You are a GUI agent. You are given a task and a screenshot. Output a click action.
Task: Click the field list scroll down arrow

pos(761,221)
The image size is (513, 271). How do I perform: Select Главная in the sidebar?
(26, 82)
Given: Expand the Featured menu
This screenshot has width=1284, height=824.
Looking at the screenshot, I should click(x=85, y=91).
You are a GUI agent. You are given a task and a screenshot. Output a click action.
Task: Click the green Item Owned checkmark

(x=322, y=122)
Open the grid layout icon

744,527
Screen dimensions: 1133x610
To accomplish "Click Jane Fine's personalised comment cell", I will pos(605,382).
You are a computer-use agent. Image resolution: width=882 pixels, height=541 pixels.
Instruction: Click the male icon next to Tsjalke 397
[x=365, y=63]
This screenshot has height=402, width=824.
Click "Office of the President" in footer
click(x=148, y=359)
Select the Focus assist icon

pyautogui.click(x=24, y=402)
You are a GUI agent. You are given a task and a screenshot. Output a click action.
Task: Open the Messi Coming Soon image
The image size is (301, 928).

**********

# Try it:
Starting with the line that contains "Given: Expand the Featured menu", restate every line up to and including the last one above, exactly.

# Your solution:
Given: Expand the Featured menu
This screenshot has width=1284, height=824.
Looking at the screenshot, I should click(x=85, y=91).
You are a GUI agent. You are given a task and a screenshot. Output a click action.
Task: Click the green Item Owned checkmark

(x=322, y=122)
Open the grid layout icon

744,527
Screen dimensions: 1133x610
To accomplish "Click Jane Fine's personalised comment cell", I will pos(605,382).
You are a computer-use agent. Image resolution: width=882 pixels, height=541 pixels.
Instruction: Click the male icon next to Tsjalke 397
[x=365, y=63]
This screenshot has height=402, width=824.
Click "Office of the President" in footer
click(x=148, y=359)
Select the Focus assist icon

pyautogui.click(x=24, y=402)
You are a GUI agent. You are given a task and a screenshot. Output a click action.
Task: Open the Messi Coming Soon image
The image size is (301, 928).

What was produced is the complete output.